Lahore, Pakistan, is renowned for the skill of its shoemakers. But that ancient craft seemed bound for extinction as cheap imported shoes flooded the country. Now, two entrepreneurs, Waqas Ali and Sidra Qasim, and their startup, called Markhor, are building a new market for Lahore’s fine footware — online.

Hands holding shoe to wheel (Courtesy of Markhor)
A Markhor craftsman fashions a chappal sandal. (Courtesy of Markhor)

Ali and Qasim knew they had a good product. “After working with the craftsmen and talking to customers for over two years, we learned in depth about the quality, design and what can be achieved,” Qasim said.

But to build an online market, the two needed capital. After several limited marketing attempts, Ali and Qasim launched a campaign on crowdfunding site Kickstarter, and supporters responded generously.

“Not only did we manage to meet the [fundraising] goal in less than a day, it allowed us to create ‘stretch’  goals, which directly connect to our mission of creating social impact,” Qasim says.

More than making money

Ali and Qasim feel a connection to the shoemakers because they come from the same community.
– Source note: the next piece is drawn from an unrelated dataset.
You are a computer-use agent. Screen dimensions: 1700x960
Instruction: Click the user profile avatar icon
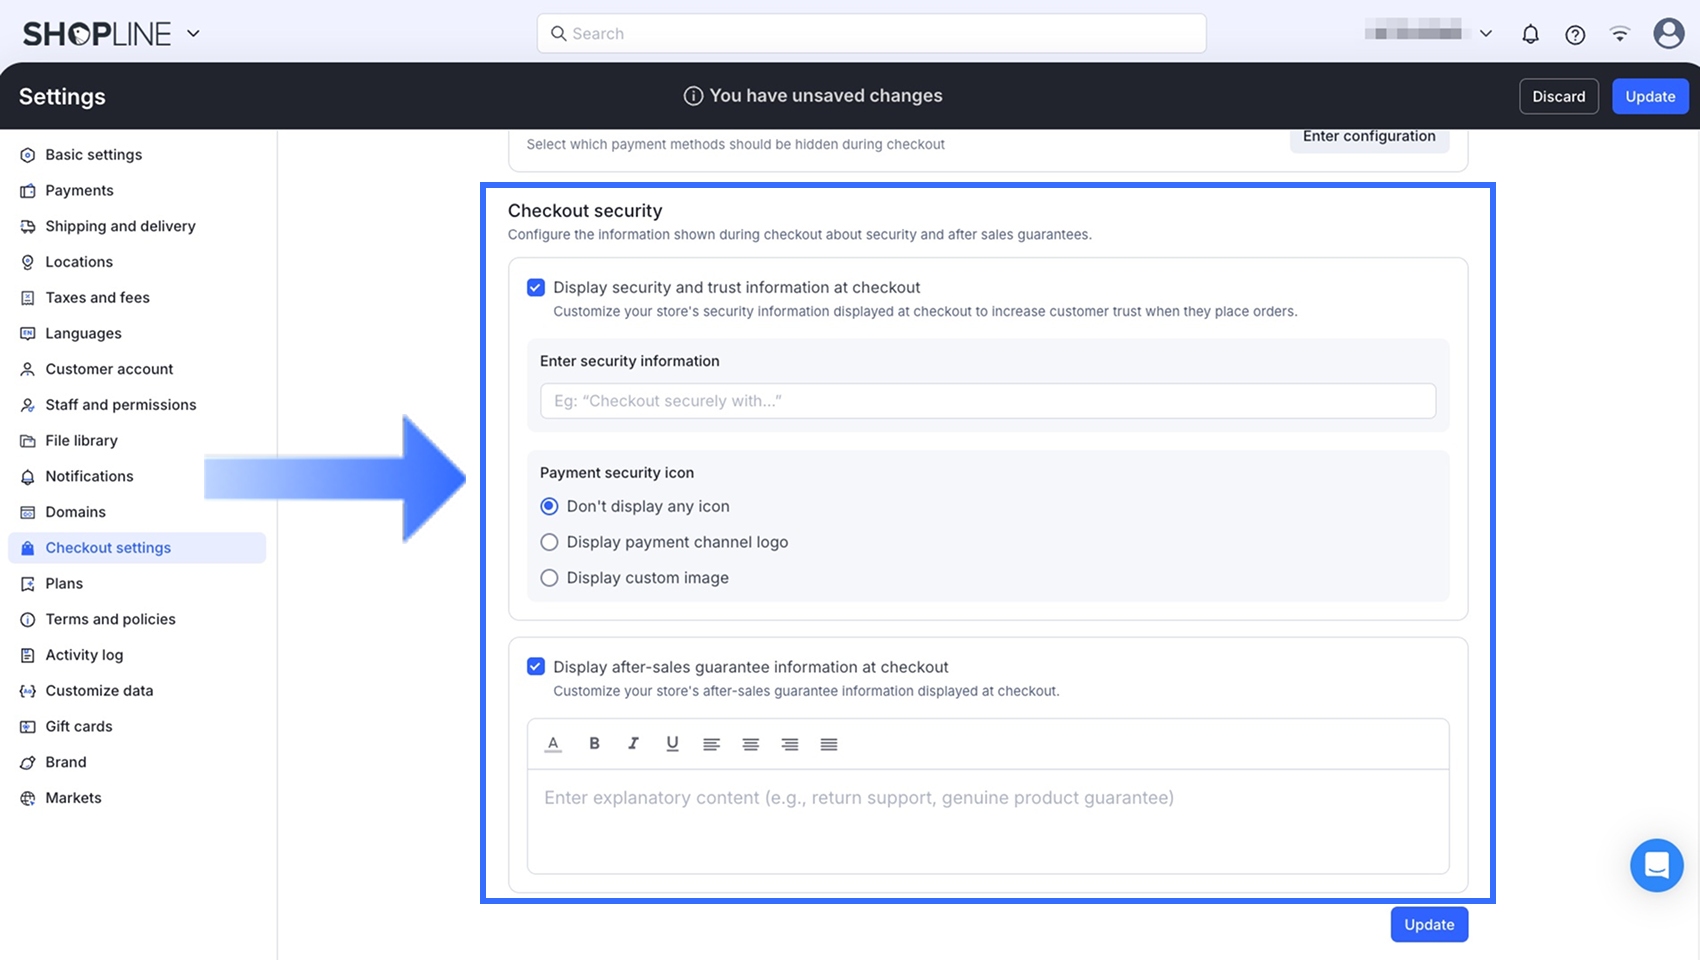pos(1668,34)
With the help received through Kickstarter, they will offer health care and educational assistance to the craftsmen and their families.

Sidra Qasim and Waqas Ali with traditional shoemaker (Courtesy of Markhor)
Qasim, left, and Ali, right, with one of the traditional shoemakers. (Courtesy of Markhor)

Markhor plans to bring this sense of community online. It’s building a platform where customers and craftsmen can swap stories, creating virtually the sorts of connections that existed long ago, when people knew who made their shoes.

“My​ great-grandfather … knew his shoemaker,” Qasim said.

Ali and Qasim obtained valuable experience at the annual Global Entrepeneurship Summit, where they reached the finals of the GIST Tech-I competition. The 2014 summit, if you’re ready to follow in the pair’s, um, footsteps, is scheduled for November 19–21 in Marrakech, Morocco.